Subfertility/infertility encounter rates

Table 2 presents the prevalence of subfertility/infertility encounters stratified according to individual demographics and Aboriginal and Torres Strait Islander status. Overall, the highest prevalence was seen in females aged 30–34 years (30.64 per 1,000 females) and those living in major cities (17.35 per 1,000 females). Additionally, an increasing trend in prevalence with increasing SES status was observed, with the highest prevalence found among females living in the most advantaged socioeconomic quintile.

The prevalence of Aboriginal and Torres Strait Islander females with a subfertility/infertility encounter was lower (12.37 per 1,000 females) than for non-Indigenous females (16.62 per 1,000 females), reflecting a rate ratio of 0.74 (Table 2). When stratified by age, subfertility/infertility encounters were highest for Aboriginal and Torres Strait Islander females aged 25–29 years (20.47 per 1,000), and for non-Indigenous females aged 30–34 years (30.91 per 1,000). The rate among Aboriginal and Torres Strait Islander females aged 18–24 years was more than double the rate in non-Indigenous females of the same age group (RR: 2.16).
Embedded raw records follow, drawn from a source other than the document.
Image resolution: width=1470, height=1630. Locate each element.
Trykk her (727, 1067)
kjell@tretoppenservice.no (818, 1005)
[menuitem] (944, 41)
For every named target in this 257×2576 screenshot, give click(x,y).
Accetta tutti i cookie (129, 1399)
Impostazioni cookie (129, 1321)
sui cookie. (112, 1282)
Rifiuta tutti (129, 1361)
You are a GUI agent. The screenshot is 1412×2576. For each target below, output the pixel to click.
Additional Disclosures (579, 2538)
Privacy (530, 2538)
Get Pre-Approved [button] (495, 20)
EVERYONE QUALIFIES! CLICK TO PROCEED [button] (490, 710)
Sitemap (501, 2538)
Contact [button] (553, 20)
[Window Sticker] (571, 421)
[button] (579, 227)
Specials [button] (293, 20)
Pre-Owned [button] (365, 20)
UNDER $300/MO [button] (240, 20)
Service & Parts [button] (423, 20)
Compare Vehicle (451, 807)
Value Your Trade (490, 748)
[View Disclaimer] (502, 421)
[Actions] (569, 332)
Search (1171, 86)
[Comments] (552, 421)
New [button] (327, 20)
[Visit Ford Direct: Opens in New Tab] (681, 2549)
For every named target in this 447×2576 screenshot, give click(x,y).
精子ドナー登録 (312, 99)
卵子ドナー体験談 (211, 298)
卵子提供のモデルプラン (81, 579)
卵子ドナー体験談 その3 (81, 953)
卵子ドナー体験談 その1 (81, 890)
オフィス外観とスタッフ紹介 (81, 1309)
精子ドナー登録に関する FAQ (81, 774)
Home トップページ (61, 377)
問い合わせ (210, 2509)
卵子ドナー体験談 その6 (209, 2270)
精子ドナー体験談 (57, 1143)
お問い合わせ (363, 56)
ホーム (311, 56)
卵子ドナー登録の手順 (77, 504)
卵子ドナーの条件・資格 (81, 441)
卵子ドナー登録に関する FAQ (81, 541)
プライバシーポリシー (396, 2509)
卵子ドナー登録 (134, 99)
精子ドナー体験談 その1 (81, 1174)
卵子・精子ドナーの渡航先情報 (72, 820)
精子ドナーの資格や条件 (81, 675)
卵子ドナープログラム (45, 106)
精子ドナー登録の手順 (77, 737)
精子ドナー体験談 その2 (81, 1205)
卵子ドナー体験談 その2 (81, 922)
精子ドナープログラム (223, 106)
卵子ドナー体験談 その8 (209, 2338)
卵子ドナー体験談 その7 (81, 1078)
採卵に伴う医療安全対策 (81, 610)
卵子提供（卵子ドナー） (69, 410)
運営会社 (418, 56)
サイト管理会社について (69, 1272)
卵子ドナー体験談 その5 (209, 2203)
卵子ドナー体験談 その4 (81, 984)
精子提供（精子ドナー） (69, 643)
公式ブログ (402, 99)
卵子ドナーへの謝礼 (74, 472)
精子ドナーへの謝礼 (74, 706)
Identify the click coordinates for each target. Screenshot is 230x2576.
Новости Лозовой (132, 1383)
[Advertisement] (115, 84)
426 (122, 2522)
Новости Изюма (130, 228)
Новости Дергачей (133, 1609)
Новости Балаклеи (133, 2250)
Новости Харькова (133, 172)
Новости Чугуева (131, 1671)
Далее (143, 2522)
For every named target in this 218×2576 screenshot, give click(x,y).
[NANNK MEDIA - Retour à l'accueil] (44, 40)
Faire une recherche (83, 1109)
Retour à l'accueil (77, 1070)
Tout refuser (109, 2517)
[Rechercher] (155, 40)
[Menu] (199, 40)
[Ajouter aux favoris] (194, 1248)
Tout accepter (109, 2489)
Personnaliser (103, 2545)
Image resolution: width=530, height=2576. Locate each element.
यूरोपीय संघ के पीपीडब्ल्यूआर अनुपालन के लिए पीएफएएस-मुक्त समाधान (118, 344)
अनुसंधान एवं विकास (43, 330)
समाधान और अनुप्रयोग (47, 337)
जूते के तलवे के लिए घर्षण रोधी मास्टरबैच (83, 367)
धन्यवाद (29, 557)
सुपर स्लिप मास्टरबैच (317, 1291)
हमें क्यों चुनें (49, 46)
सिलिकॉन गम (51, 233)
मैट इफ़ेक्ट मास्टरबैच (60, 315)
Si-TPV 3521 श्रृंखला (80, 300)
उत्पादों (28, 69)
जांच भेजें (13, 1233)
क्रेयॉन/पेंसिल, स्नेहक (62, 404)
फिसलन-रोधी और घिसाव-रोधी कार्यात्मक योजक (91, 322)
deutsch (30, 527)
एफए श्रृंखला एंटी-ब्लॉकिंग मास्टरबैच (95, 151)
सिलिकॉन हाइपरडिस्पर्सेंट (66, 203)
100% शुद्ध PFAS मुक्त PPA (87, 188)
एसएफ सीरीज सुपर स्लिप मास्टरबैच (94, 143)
For all other sociodemographic characteristics, the rate ratio was either one or below one, indicating Aboriginal and Torres Strait Islander females in that strata were less likely to present with subfertility/infertility concerns than non-Indigenous females in the same strata.

Management of subfertility/infertility encounters

Table 3 presents the management actions provided to females at subfertility/infertility encounters. Aboriginal and Torres Strait females, compared to non-Indigenous females, were significantly more likely to have a record of a BMI (38.98% vs. 25.39%); receive a pelvic ultrasound (24.30 vs. 19.90); and tests for LH (31.89% vs. 25.65%), testosterone (14.93% vs. 9.96%) and HbA1c (6.32% vs. 3.41%); but significantly less likely to receive a MMR test (11.39% vs. 15.48%) or AMH test (2.78% vs. 7.04%). There were no differences in the prescribing of metformin, ovulation induction agents, or any other management actions between the two groups.

Table 1 Demographic and clinical characteristics of females with an encounter for subfertility/infertility, stratified by Aboriginal and Torres Strait Islander status
Table 2 Prevalence of subfertility/infertility encounters per 1,000 females, stratified by clinical and demographic characteristics, and by Aboriginal and Torres Strait Islander status
Table 3 Management of subfertility/infertility encounters

Discussion

In this large, nationally representative sample of reproductive-aged females, 1.5% of female patients with two or more GP encounters during the study period presented with a concern of subfertility/infertility. Despite Aboriginal and Torres Strait Islander females having higher rates infertility-related risk factors, including obesity, STIs and PCOS [10], were less likely to present to general practice with a concern of subfertility/infertility than their non-Indigenous counterparts. While no differences were observed in the frequency of prescribing of specific infertility medications between Aboriginal and Torres Strait Islander females and non-Indigenous females, Aboriginal and Torres Strait Islander females were more likely to receive a pelvic ultrasound as well as tests for LH, testosterone and HbA1c, yet less likely to receive an MMR and AMH test. To the authors knowledge, this is the first study aimed at investigating the management of subfertility and infertility among Aboriginal and Torres Strait Islander females in the general practice setting.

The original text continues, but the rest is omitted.